ABUMRAD: Say you're busy. Say you're busy. Say you're busy.

SALLY: (unintelligible) but with what? What?

ABUMRAD: What are you busy with? Think of something. Think, think.

SALLY: This thing.

ABUMRAD: You're just reeking out into the voyage, trying to form a connection with some ideas that can help you come up with some excuse.

SALLY: I could say…

ABUMRAD: You know, I could say - ah, what? What? What?

SALLY: Think of anything.

ABUMRAD: And really, what you need to do at this moment is just take a bunch of desperate thought on different sides of your brain, like, me tonight. Teeth, dentist, and connect them all together.

Unidentified Woman: (As Sally) I'm having some late night dental work.

ABUMRAD: Like that.

KRULWICH: Oh, okay.

ABUMRAD: We can all do it given enough time. But for these people who lie a lot, she thinks that because they have so many more of these connections to begin with, they get there faster.

Unidentified Woman: (As Sally) My mom is visiting that night. I'm meeting a friend for sushi. I am performing in a circus. Friday night book club. Ice hockey practice. Yoga. I have to polish my silver. I've got chemo.

Ms. YANG: They've got more connections…

Unidentified Woman: (As Sally) Sorry, bee keeping.

Ms. YANG: …the faster the speed of the processing can jump from one idea to another and you can come up with more random stories.

ABUMRAD: She thinks that in the brains than most of us. We have trouble making those connections. We have - would you have trouble if I said to you like, come on, come and go out with me on Friday night. Would you not be able to come up with a wowzer(ph)?

KRULWICH: I would say, yeah. They - I have to count straws. See, Thursday night is straw counting, we always - we have about 316 straws so far. And I'm only doing one with the little red circles on them. So that Thursday night. Sorry.

(Soundbite of laughter)

KRULWICH: I don't where everything comes. It just happens. I just…

ABUMRAD: There you go. See? You've got extra white matter perhaps.

KRULWICH: So she's saying this is a cause of lying of an effect of lying?

ABUMRAD: Well, she's not sure. And this is a big debate.


ABUMRAD: What she can say is that children, as they grow…

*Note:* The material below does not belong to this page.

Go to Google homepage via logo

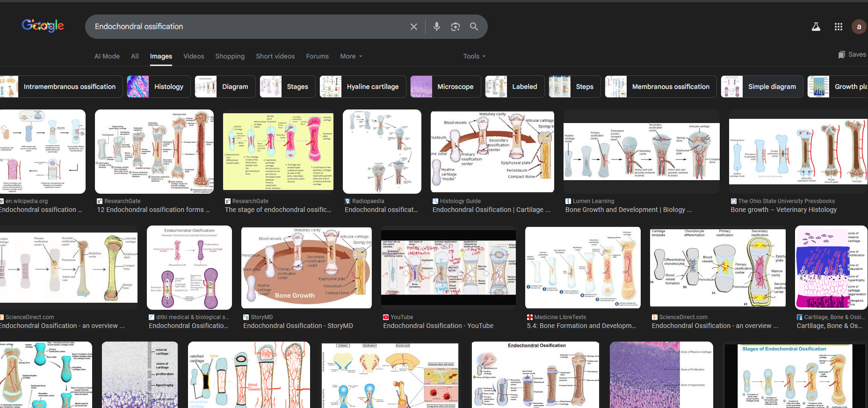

Ms. YANG: Yeah, from age two to age 10, there's a big jump in their white matter.

(Soundbite of music)

Ms. YANG: And that's actually the same age that they develop the skill to lie.

(Soundbite of baby)

ABUMRAD: Yaling has a good reason to be thinking about how brains develop because she's a new mom.

Is this your first kid?

Ms. YANG: Yes. It's my first one.

ABUMRAD: Bo or girl?

Ms. YANG: A girl.

ABUMRAD: Doesn't it make you wonder a little bit about what's gong on inside her head?

Ms. YANG: oh, yes. I wonder about that all the time. It's still too early to scan her brain but eventually I will do it.

ABUMRAD: Are you serious?

Ms. YANG: Yes.

ABUMRAD: This is a moral to this. Never, if you're a little baby, have a social psychiatrist as a mother.